The Dumbest Thing I Ever Did…So Far

So I signed up for a triathlon.  Before you go jumping to conclusions, signing up was not the dumbest thing.  Lots of people do triathlons.  I love running, I love biking, and I’m a decent swimmer.  So why not?

The problem was I signed up for the wrong triathlon.  A horribly terrible yet very scenic triathlon.  And it wasn’t really that the triathlon was terrible.  The problem was that I had no business signing up for THAT triathlon.

Seemed Like a Good Idea

I live just outside of Boulder and I think that changes your perspective.  Here, going on a 50 mile run is not abnormal.  Everyone’s doing it.  And I just want to fit in.

So when “everyone” was doing triathlons, I thought, sure why not?

I was looking through them I saw the “Sprint” distances which are typically a ½ mile swim, a 12 mile bike ride, and a 3 mile run.  I already running 6-8 miles normally and biking longer distances so I thought – hey I’ll go for a longer one, a Sprint is for sissies.

I was looking around and found one that looked so pretty – in the mountains, off-road bike trails, a waterfall along the route – I was sold.  The area was Wellington Lake near Bailey Colorado.

Wellington Lake
Beautiful Wellington Lake


It was a 1 mile swim, 24 mile bike ride, and 5 mile run – piece of cake I thought.  I’ll just train a little more for the swimming and I’ll be all set.


I Did Train – I Thought

I had never done a lot of swimming but I wasn’t a bad swimmer.  So I signed up for a masters class at my local pool that met 3 times a week at 5:30 a.m. and you would swim for an hour.

I went twice a week for about 5 weeks and I really improved.  The coaches gave me great tips to help my breathing and strokes.

Training at the pool
Training at the pool


But I didn’t do much open water swimming – I only tried it twice.  Most of my experience was in a nice warm pool with a big fat line on the bottom of the pool to tell you where to go.

I was running 2-3 times a week at distances of 4-8 miles so I thought I had that part sewn up.

Then I did a few long bike rides on trails near my house and got my bike all tuned up.

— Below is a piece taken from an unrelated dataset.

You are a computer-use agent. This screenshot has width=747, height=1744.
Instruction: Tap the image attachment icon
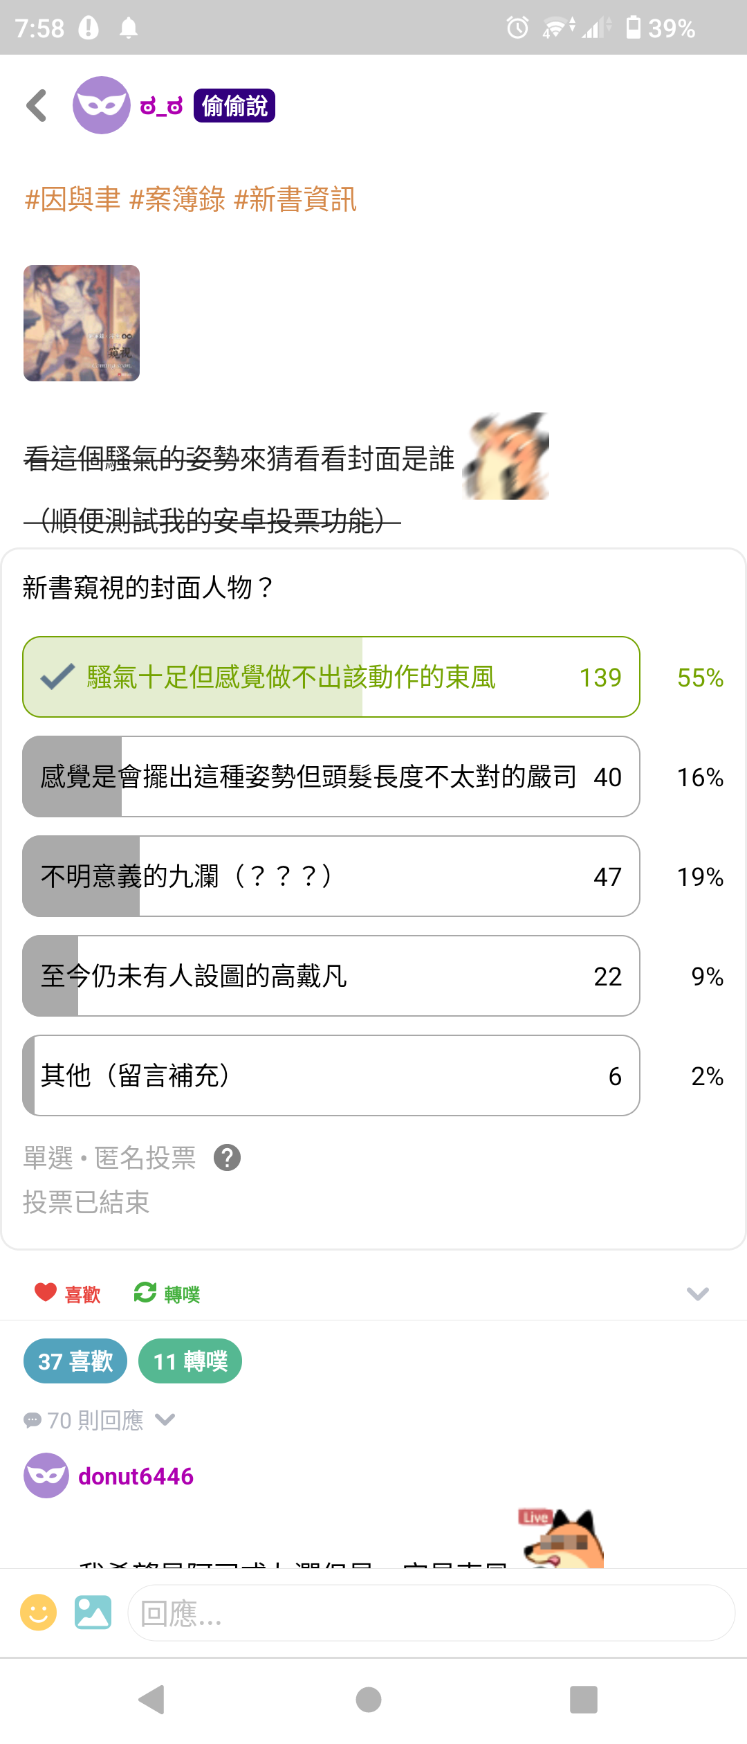(93, 1613)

Good to go!

And most importantly, I bought the right outfit.

Swim Bike Sell Outfit
I may not have felt ready but I looked ready.


Then I Almost Died – About 12 Times

The triathlon start time was 8:30 a.m. but I got there around 6:15 to get checked in and to be able to pretend like I knew what I was doing.

A triathlon goes swim, bike, run so I was happy to get the swim out of the way.  Luckily they had a “first timer” wave at the end so that we didn’t have to go with the larger waves.  There were about 15-20 other first timers.

Buoys go way out
Buoys go way out into the lake


The first problem came when they announced the water temperature at 65 degrees.  The website had said it would be between 68 – 72.  So all the triathletes got their wetsuits on.  I didn’t have a wetsuit.

As we got ready for the swim, one woman said, “Look at you with no wetsuit!”  And I was like “Yeahhhhhh.  I’m pretty badass. I don’t need a wetsuit.”  Ok I didn’t say that.  I said I didn’t have one.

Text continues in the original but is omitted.